Note on choosing the number of cluster centroids
In the code I had written to compress the image I had considered 15 cluster centroid points .As there are 3 primary colors,3 secondary colors and 6 tertiary colors
The choice of the number of cluster centroids (k) is a crucial decision in k-means clustering. It determines the level of compression and the quality of the compressed image. The selection of the optimal value for k depends on the specific requirements and trade-offs in terms of image quality and compression ratio.
Output
The below picture shows the compressed image

Future Scope of the Project
Image compression is widely used as a pre processing technique in computer vision and robotics for various applications. It enables efficient storage, transmission, and processing of visual data, reducing storage requirements and conserving bandwidth. Image compression is crucial for real-time video streaming, remote sensing, robot vision, embedded systems, medical imaging, and more. By compressing images, these fields benefit from improved performance, lower costs, and enhanced capabilities in resource-constrained environments.
References
- S. Ashwini, S. K. S. Veni, and B. Kavitha. "Image Compression using K-means Clustering" (2015).

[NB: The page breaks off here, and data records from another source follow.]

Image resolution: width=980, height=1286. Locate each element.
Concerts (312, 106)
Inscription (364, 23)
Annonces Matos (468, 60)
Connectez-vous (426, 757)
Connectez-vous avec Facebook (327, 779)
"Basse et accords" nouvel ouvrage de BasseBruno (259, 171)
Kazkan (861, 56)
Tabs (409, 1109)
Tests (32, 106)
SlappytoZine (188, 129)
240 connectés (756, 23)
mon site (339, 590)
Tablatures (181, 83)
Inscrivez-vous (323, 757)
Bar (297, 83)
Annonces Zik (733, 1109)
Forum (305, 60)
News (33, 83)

- S. Saqib, K. Bashir, and K. Shahzad. "Image Compression Using K-means Clustering and Principle Component Analysis (PCA)" (2019).
- K. Sundari and A. Annadurai. "An Image Compression Technique using K-means Clustering Algorithm" (2014).
- M. Aravindh and N. R. Raajan. "Image Compression using K-means Clustering" (2016).
- A. Kaur and S. Kaur. "Digital Image Compression using K-means Clustering and Huffman Coding" (2015).